Yesus menunjukkan bahwa keagungan seseorang datang dari pelayanan (Markus 10:45) dan keteladanan (1 Timotius 4:12), bukan dari posisi. John C. Maxwell menggemakan prinsip ini dengan mengatakan: “Leadership is influence—nothing more, nothing less.”
Karena itu, sebelum kita membahas pengaruh menurut Alkitab, kita perlu memahami terlebih dahulu secara akademis dari mana pengaruh seorang pemimpin biasanya muncul? Teori kepemimpinan modern mengidentifikasi lima sumber utama pengaruh kepemimpinan.
- Posisi (positional influence). Ini adalah sumber pengaruh paling dasar—dan paling dangkal. Orang mematuhi orang lain karena jabatan memberi kuasa formal. Namun jenis pengaruh ini hanya menghasilkan kepatuhan minimal, bukan komitmen.
- Karakter (moral influence). Karakter adalah sumber pengaruh paling kuat. Orang mengikuti pemimpin yang jujur, adil, konsisten dan rendah hati. Karakter menghasilkan otoritas moral, sebuah pengaruh yang tidak dapat dibeli atau dipaksakan.
- Keahlian dan kompetensi (expertise influence). Pengetahuan dan kemampuan nyata memberi kredibilitas. Pemimpin yang cakap akan diikuti karena orang merasa aman dan percaya pada arah yang ia berikan.
- Relasi dan kepercayaan (relational influence). Pengaruh juga lahir dari hubungan yang sehat. Pemimpin yang hadir, mendengarkan dan peduli secara tulus membangun kepercayaan yang mendalam.
- Keteladanan (behavioral influence). Tindakan sehari-hari yang konsisten menciptakan pengaruh terbesar. Ketika pemimpin mempraktikkan integritas, memperlakukan orang dengan hormat, dan tetap tenang dalam tekanan, ia sedang membangun pengaruh yang tidak tergoyahkan.

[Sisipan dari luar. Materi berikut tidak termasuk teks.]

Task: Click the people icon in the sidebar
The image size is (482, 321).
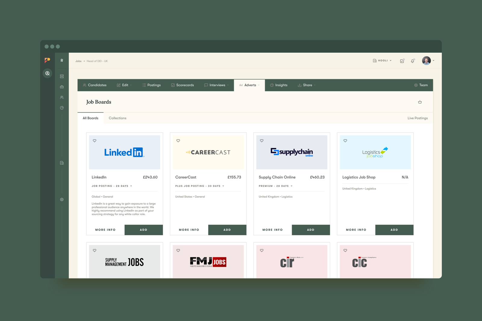Action: (x=62, y=97)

Namun Alkitab menempatkan sumber pengaruh yang sejati—yang paling dalam dan paling tahan uji pada pada karakter, kerendahan hati dan kepedulian kepada orang lain.
Pengaruh dimulai dari melepaskan dari kepentingan diri sendiri. Paulus memberikan koreksi terhadap kepemimpinan yang berpusat pada ego. Ia berkata: “Janganlah mengerjakan sesuatu dengan maksud mencari keuntungan diri sendiri atau pujian yang sia-sia.”
Kepemimpinan dunia bergerak dari motivasi “ingin terlihat” dan “ingin dihormati.” Namun kepemimpinan Kristen dimulai dari kesediaan menanggalkan ego demi kebaikan orang lain. Inilah dasar pengaruh sejati yang memerlukan kerendahan hati.
Bagi pemilik atau manajer, pertanyaannya adalah bagaimana kita memperlakukan karyawan: sebagai alat untuk mencapai target, atau sebagai manusia berharga (Imago Dei) yang harus diberdayakan dan dikembangkan? Bagi staf, kepemimpinan tetap dapat dijalankan tanpa melihat jabatan: membantu rekan, berbagi beban, memberi yang terbaik meski tak dilihat. Kerendahan hati bukan kelemahan; kerendahan hati adalah kekuatan moral yang menciptakan pengaruh yang besar.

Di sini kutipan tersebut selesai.